Immagini e parole come il titolo di lavorazione alternativo di Le livre d’images (il libro delle immagini) il nuovo film di Jean-Luc Godard che una volta avremmo chiamato crito-film, ovvero operazioni di critica cinematografica e non solo fatte con il cinema, sul cinema. E in questo caso il cinema serve a pensare e far pensare.

Godard sceglie 5 temi e dedica loro 5 capitoli (5, come le dita della mano che apre e chiude il film) e li svolge attraverso la storia delle immagini audio-visive in movimento, quindi partendo dal muto e arrivando alla tv e ai reportage di giornalismo partecipativo fatti con gli smartphone, su cui sovrapporre le sue parole, dette da lui e da altre voci oppure scritte sullo schermo. Un’operazione saggistica come il cinema digitale del Godard degli ultimi 20 anni con l’obiettivo di mostrare la vitalità dell’immagine in un momento storico in cui la sovrappopolazione della stessa sembrerebbe decretarne la fine.

Invece Godard usa la stessa immagine proprio come un germe, non come un dato, ma come il frutto di un processo sempre variabile e sindacabile, come un’operazione a cui cambiare sempre i fattori: il colore, il formato, la grana, il supporto, il suono, la musica. Lavorare sul frammento come una materia sensibile, degradarlo per mostrarne la vitalità e quindi la mortalità: dopo aver dato l’Addio al linguaggio nel suo film precedente, Godard torna alla lingua, ovvero agli elementi minimi di quel linguaggio per sondarne l’attualità, per cercare di capire come possano rapportarsi all’oggi, a temi come il potere e la violenza, la guerra e l’ingiustizia, come possano e se possano raccontarli e rappresentarli: più che il senso delle immagini, Godard cerca il loro spirito, le loro forme, il loro valore estrinseco. E nonostante si atteggi a cinico pessimista (ma come possiamo prendere sul serio le sue prediche se nel film attacca la “sacralizzazione del testo”?), la loro urgenza, il loro posto nel mondo.
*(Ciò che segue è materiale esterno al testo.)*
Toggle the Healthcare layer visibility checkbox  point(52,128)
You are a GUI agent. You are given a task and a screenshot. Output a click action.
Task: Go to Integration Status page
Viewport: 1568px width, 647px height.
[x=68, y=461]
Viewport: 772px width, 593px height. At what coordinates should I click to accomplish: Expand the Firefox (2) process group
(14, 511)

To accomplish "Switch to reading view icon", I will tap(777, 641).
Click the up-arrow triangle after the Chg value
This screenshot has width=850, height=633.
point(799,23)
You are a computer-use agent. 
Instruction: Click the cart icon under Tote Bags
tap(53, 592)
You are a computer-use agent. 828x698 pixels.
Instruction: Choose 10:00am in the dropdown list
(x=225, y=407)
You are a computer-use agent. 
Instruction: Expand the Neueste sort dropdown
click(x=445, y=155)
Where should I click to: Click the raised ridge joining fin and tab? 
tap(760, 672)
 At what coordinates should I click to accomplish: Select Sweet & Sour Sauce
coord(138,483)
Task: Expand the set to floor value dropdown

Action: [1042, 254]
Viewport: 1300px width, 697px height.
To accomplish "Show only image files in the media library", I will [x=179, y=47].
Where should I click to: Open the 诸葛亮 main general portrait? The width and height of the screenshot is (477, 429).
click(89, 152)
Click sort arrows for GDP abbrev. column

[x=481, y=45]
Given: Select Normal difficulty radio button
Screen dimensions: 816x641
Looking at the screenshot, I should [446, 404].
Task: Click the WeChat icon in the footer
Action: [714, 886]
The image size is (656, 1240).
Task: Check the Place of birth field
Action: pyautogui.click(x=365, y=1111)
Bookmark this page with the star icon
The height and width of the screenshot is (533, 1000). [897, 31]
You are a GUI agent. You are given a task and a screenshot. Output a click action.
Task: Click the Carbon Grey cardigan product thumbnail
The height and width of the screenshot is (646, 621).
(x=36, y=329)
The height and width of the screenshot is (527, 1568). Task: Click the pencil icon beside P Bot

È un “gioco” intellettuale dal quale è facile essere respinti, che non cerca alcun tipo di linearità ed equilibrio, ma che - per chi sta a questo gioco e proprio per questo inventivo e incessante lavorio sulla materia del cinema e sul suo rapporto con mondo e uomo - ha anche un fascino ludico che diventa riflessione, una capacità di coinvolgimento ipnotico che consente di pensare costantemente prima e dopo la visione. Cosa che ogni immagine fa, anche a sua insaputa.